Records for this exercise:
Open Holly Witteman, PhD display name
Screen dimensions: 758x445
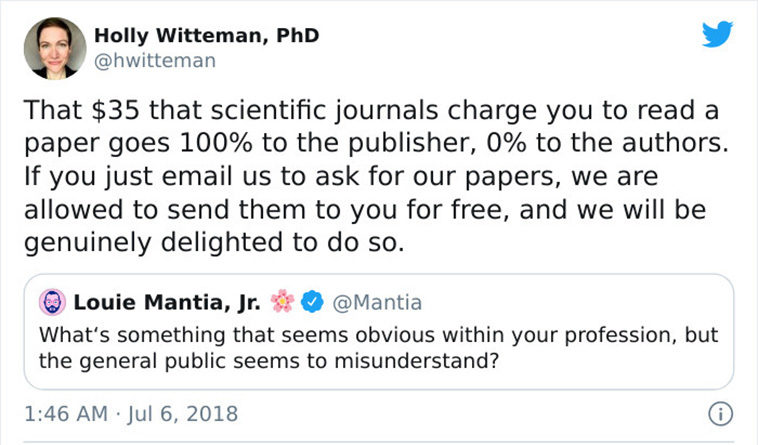click(206, 35)
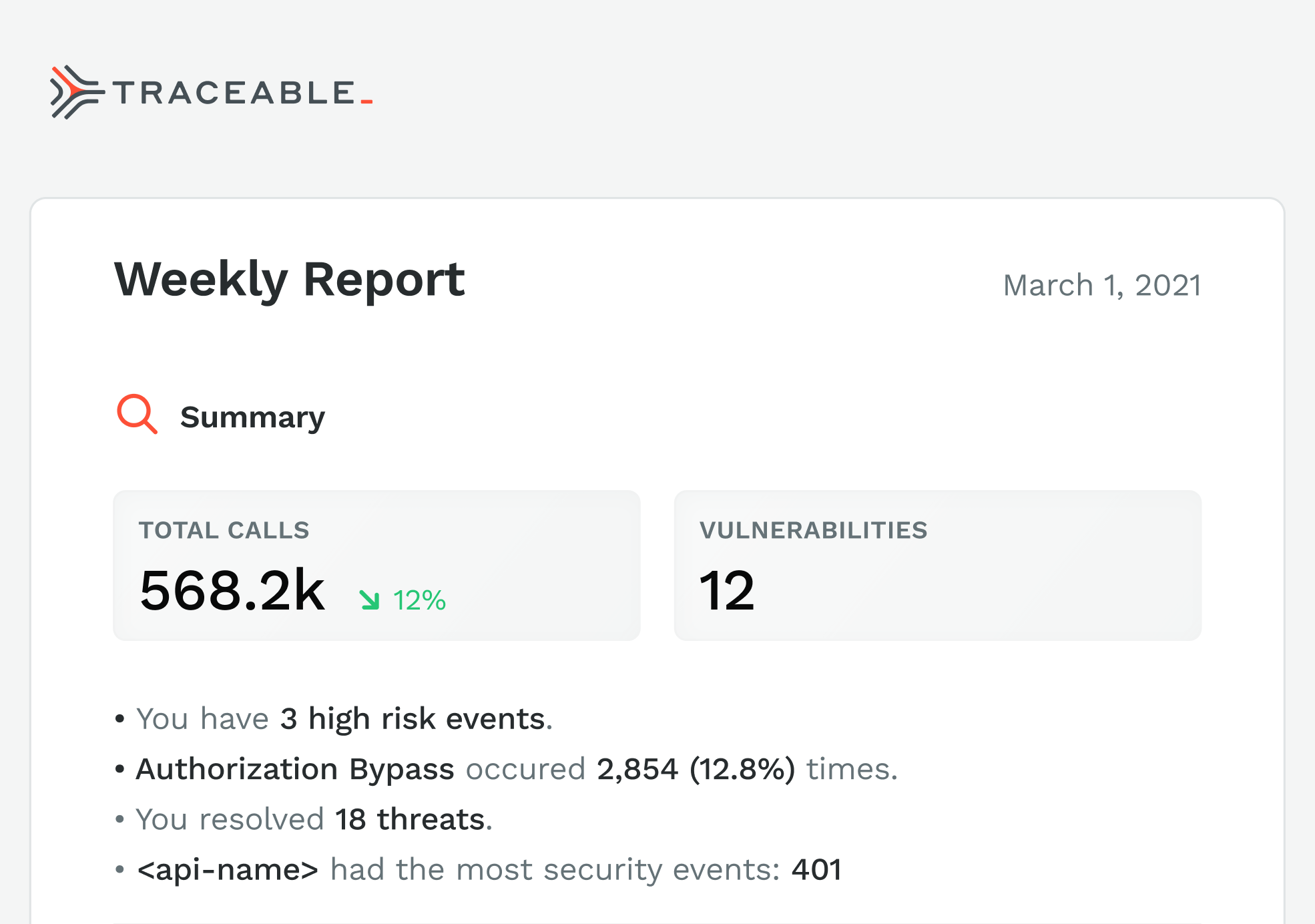Click the TOTAL CALLS label

pos(224,530)
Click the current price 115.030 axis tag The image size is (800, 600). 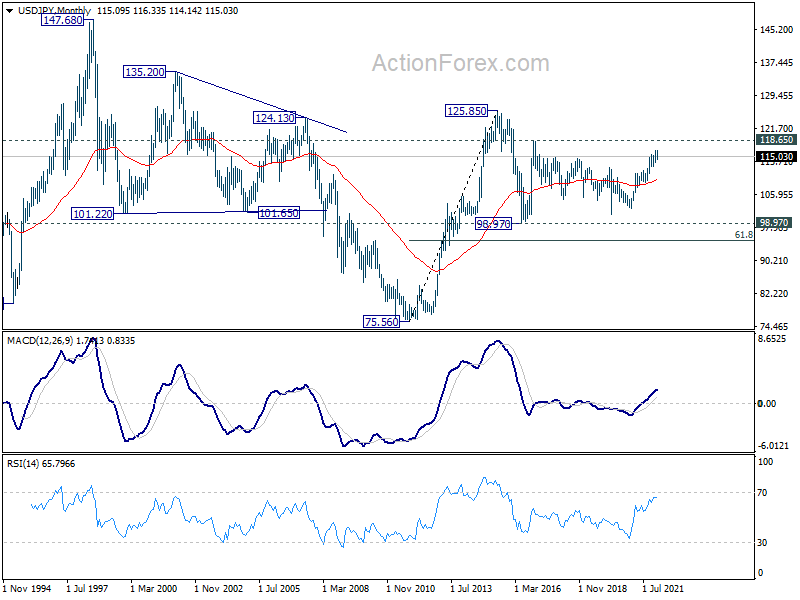click(x=777, y=157)
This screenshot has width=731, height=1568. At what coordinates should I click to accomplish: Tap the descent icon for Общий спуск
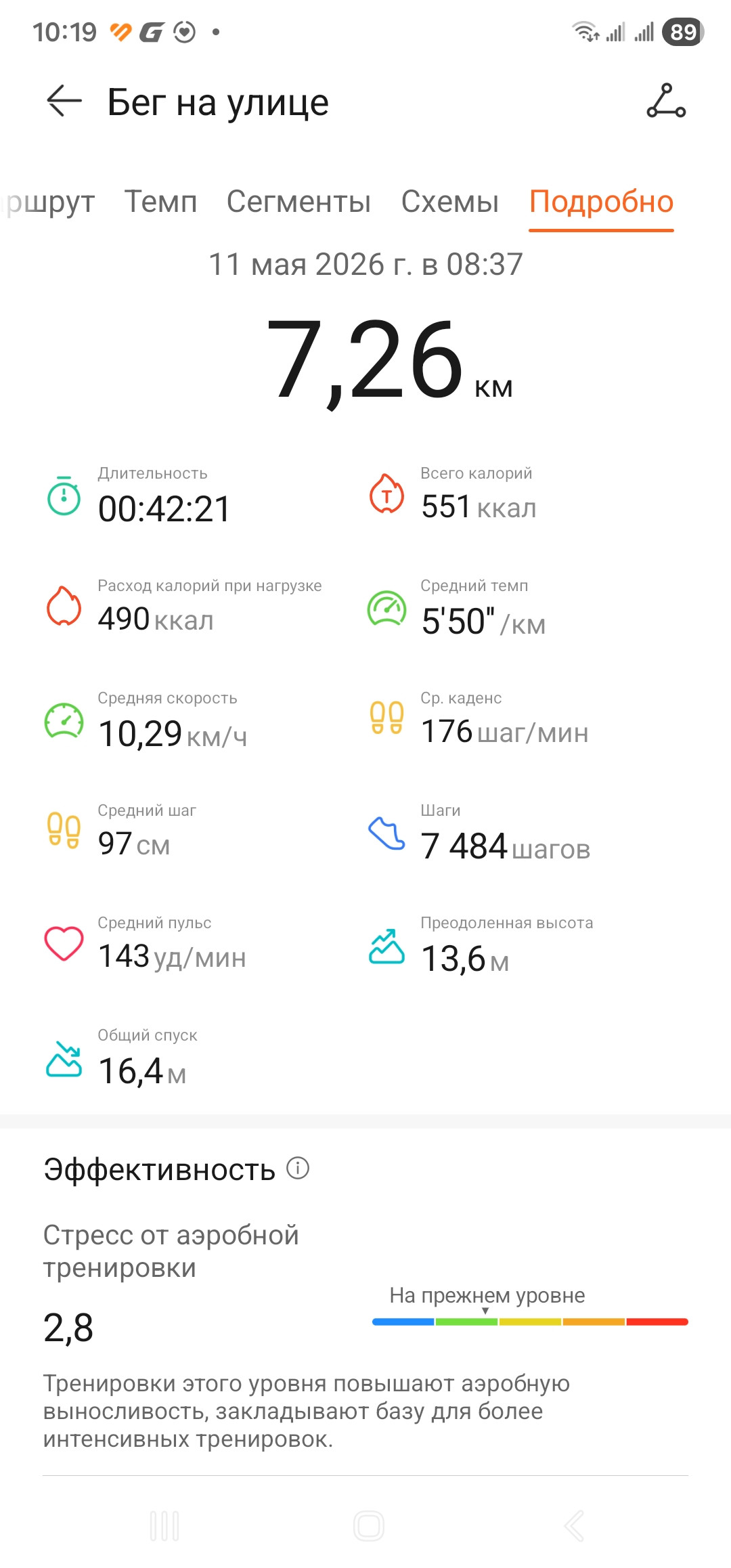click(x=64, y=1059)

Instructions to follow: From the line that contains "This screenshot has" to the end of the material above, output every line exactly, both ends included, but leave out any pictures.

Written answer:
This screenshot has width=731, height=1568. At what coordinates should I click to accomplish: Tap the descent icon for Общий спуск
click(x=64, y=1059)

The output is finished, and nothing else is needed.